▶ **Page text**:
============================================================

Wednesday, June 14, 2017

Thinking about Client Application Configuration for OAuth2 Authorization Grant Flow

In trying to understand how to implement the OAuth2 protocol, it helps to consider what both parties have to do.  It's kind of like playing chess, after you reach a certain level, you have to consider the plans for both black and white.

If you are implementing a client, you can probably get away with just worrying about your opening, but as a server, you have to think about how clients are architected.

In the Authorization Grant flow (the subset of OAuth2 supported by SMART on FHIR), the client has three different components that need to work with the server's two endpoints.


  1. The "login" component of the client provides the user's experience for interacting with the server, supporting the servers ability to request login credentials, authorization and in SMART on FHIR, patient selection UI.

============================================================

▶ **Data section**:
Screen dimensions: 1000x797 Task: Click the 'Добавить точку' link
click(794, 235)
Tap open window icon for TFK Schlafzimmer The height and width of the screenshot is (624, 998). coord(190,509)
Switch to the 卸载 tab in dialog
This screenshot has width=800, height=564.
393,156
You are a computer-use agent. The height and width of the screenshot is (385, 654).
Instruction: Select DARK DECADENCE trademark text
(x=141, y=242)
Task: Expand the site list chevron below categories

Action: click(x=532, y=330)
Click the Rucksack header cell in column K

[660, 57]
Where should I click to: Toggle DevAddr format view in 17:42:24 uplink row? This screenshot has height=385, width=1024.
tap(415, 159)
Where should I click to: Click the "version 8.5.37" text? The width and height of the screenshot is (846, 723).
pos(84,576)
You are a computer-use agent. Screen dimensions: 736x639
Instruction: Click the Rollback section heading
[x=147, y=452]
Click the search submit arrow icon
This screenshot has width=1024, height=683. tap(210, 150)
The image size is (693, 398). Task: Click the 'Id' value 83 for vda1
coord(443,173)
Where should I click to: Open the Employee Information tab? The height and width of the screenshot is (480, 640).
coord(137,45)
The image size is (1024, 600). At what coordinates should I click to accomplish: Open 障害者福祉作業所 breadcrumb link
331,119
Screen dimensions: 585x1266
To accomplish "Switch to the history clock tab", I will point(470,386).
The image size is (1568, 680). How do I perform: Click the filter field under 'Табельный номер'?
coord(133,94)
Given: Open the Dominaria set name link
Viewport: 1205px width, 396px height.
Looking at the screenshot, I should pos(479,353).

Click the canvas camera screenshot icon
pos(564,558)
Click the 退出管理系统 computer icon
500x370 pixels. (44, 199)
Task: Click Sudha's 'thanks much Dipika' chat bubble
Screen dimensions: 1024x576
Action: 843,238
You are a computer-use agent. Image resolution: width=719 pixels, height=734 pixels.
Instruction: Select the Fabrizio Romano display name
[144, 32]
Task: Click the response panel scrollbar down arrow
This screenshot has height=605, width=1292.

============================================================

▶ **Complete the following**:
a) Answer these questions from the OAuth2 post:
(i) What game does the OAuth2 post compare the protocol to?
(ii) How many endpoints does the server have in the Authorization Grant flow?
(iii) What does the "login" component of the client provide?
b) In the OAuth2 post, rewrite the passage from "In the Authorization" up to and including "patient selection UI.", substituting "interfaces" for "endpoints".
c) Carry on with the OAuth2 post, starting after its last sentence.

▶ **Activity answers**:
a)
(i) Chess.
(ii) Two.
(iii) The user's experience for interacting with the server.

b)
In the Authorization Grant flow (the subset of OAuth2 supported by SMART on FHIR), the client has three different components that need to work with the server's two interfaces.


  1. The "login" component of the client provides the user's experience for interacting with the server, supporting the servers ability to request login credentials, authorization and in SMART on FHIR, patient selection UI.

c)
  2. The application service component is responsible for taking the authorization grant (or auth code) and converting in into an access token for the remainder of the work it needs to perform.
  3. Finally, the redirect URL endpoint is the piece in the middle that acts as the glue between the user interface at the front-end, and the service component under the covers.

Thinking about these three client components as three separate but coordinating components, with different sets of capabilities makes is much clearer how OAuth2 is supposed to work, or at least did for me today.

I suppose if you've actually implemented an OAuth2 client first this would be obvious.  Duh.  I'm not always smart the first time.